This is my attempt at putting together something that every sysadmin and supervisor should have when they look at whether to take the next step in virtualization – a Common Sense (tm, patent-pending, sm, r) guide to putting virtualization in place. Truth be told, it works with any server virtualization product, including VMware’s VI3, ESX2.x, and Server, Virtual Iron 3.x, Xen 3.x, etc., but as I’m more familiar with VMware’s product line, that’s my default reference. I’m also taking some creative liberties and coining a new phrase – servirt, short for server virtualization. Lets see if it catches on (no, I don’t really expect it too – it just doesn’t sound as cool as Bennifer or Brangelina).
Rule #1: Don’t put your firewall in your servirt environment.
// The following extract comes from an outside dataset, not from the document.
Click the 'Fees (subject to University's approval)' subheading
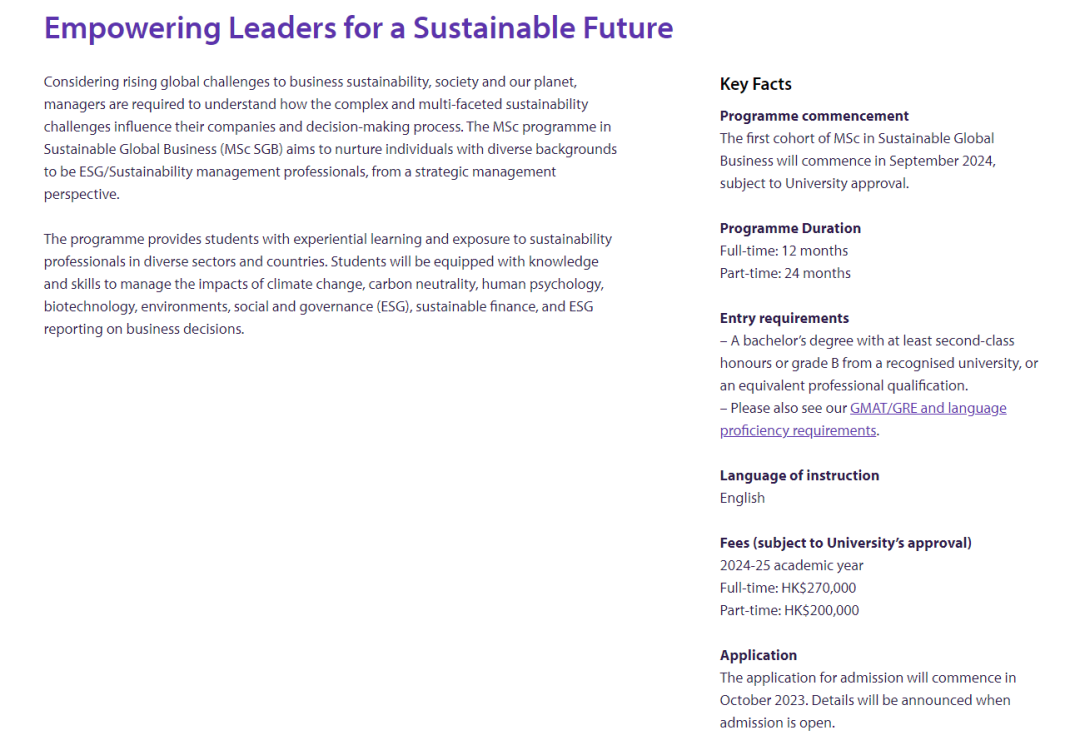The width and height of the screenshot is (1080, 740). coord(845,543)
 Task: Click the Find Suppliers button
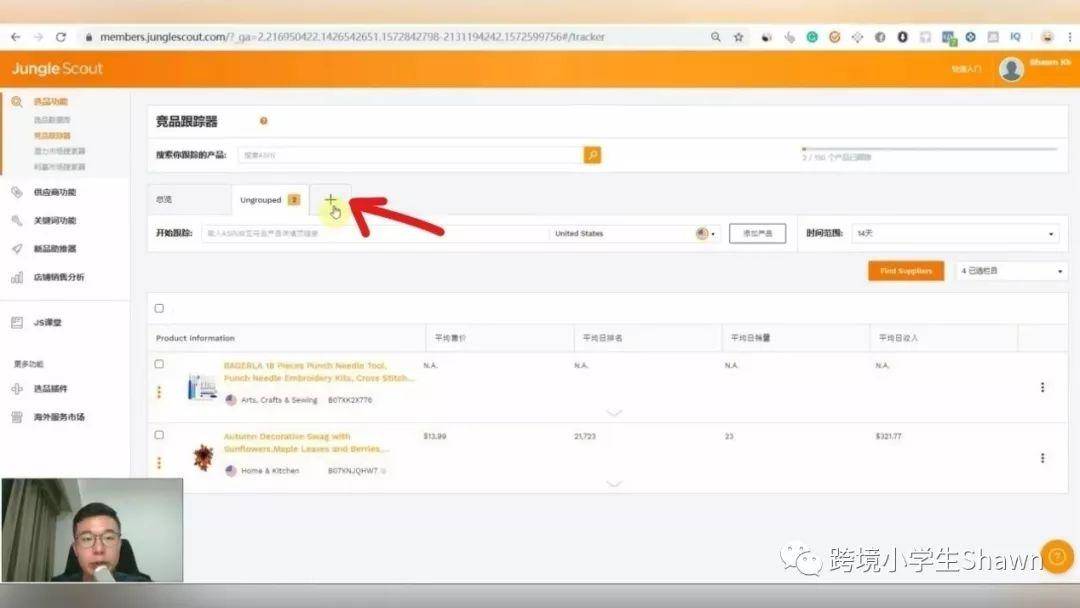[x=906, y=271]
This rule, along with any future “don’t put your X in your servirt environment” rules, is geared mostly towards security. If your host system is compromised, it’s not a far step before your guest systems are compromised. Given a proper topology, a compromised set of virtual machines is no more dangerous than a compromised set of standard machines, but throw in an outward facing device and you have all the makings of the next NY Times poster child for data-protection reform. It is only a matter of time before serious servirt malware is designed to sneak into guests on an infected machine through the hypervisor (so called Guest-to-Guest, G2G, or GtG attacks). Imagine this situation – a host running Exchange, Oracle, Siebel CRM, ISA, and Sharepoint as guests. The host is infected, finds the app servers, infects them with a data collector, then finds the ISA server, infects it, and uses it as a giant gateway to stream all of your customer records to www.iownzyercreditzfilezd00d.info over http. All without hopping a physical box. For those who say I’m full of it, that such vulnerabilities are impossible or way off, all things are possible.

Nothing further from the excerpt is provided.